# Tasks to perform:
• 1. On what date does the letter supporting Rebecca Sassouni's re-election urge readers to vote for her?
• 2. In the letter supporting Rebecca Sassouni's re-election, rewrite the passage that opens with "For one thing, Rebecca" and closes with "we elected them.", substituting "public health crisis" for "pandemic".

# Text segment:
----------------------------------------

Readers Write My reasons for supporting Rebecca Sassouni’s re-election

Readers Write My reasons for supporting Rebecca Sassouni’s re-election

The way I see it, the Great Neck community is quite lucky that Rebecca Sassouni even wants to serve on the Great Neck Board of Education. And yes, I am writing to urge you that you vote for her on May 16, 2023.

See, I think we, the voting public, should choose our public servants, who volunteer their time, wisely.  We need to encourage the qualified and dedicated ones.  That is how we can encourage more of those well-educated ones who have public service in their blood to decide that they want to donate their precious time to the thankless job of public service—especially in these crazy times.

In my personal experience of knowing (and serving along with her) throughout the past 25 years, Rebecca Sassouni well fits that coveted mold.

For one thing, Rebecca has the distinction of serving as school board president during much of the unprecedented pandemic. I, for one, think anyone who volunteered to serve in that role in any community in the country deserves a medal.

Folks in that role had to make countless snap decisions (many of which were governed by numerous mandates from the state and federal government) holding the lives of the community’s children in their hands.  That is the unfair burden that we placed on their shoulders when we elected them.

Now you or I might disagree with one or several decisions that any of these school boards around the country made about this or that.  But that is not the point.

While most of us were in hibernation in the safety of our living rooms during the shutdown, Rebecca showed up and gave of herself to do what she thought was the best for the children.

----------------------------------------

# Data for review:
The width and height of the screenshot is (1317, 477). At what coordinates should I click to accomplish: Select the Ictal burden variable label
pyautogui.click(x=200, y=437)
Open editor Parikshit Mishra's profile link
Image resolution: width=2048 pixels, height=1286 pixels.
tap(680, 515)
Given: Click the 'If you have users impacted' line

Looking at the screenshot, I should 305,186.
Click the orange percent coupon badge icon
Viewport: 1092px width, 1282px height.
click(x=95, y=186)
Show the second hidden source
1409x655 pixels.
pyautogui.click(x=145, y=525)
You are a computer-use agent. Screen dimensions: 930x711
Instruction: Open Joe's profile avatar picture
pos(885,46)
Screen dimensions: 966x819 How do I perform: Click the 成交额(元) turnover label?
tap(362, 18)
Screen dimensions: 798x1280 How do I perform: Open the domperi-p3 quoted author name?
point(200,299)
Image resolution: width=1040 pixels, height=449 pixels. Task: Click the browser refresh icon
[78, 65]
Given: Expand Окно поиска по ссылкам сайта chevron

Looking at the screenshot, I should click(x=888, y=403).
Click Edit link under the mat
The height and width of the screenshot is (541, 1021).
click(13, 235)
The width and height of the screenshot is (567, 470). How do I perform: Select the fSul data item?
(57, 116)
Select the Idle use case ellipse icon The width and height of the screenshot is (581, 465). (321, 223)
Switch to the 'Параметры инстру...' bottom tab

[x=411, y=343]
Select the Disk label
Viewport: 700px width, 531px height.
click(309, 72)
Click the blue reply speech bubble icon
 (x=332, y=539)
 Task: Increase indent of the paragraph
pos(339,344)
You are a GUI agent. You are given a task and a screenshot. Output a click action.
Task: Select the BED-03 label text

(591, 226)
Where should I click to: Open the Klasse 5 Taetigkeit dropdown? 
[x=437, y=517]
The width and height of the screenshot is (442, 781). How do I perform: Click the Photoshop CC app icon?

----------------------------------------

# Solutions to each task:
• 1. May 16, 2023

• 2.
For one thing, Rebecca has the distinction of serving as school board president during much of the unprecedented public health crisis. I, for one, think anyone who volunteered to serve in that role in any community in the country deserves a medal.

Folks in that role had to make countless snap decisions (many of which were governed by numerous mandates from the state and federal government) holding the lives of the community’s children in their hands.  That is the unfair burden that we placed on their shoulders when we elected them.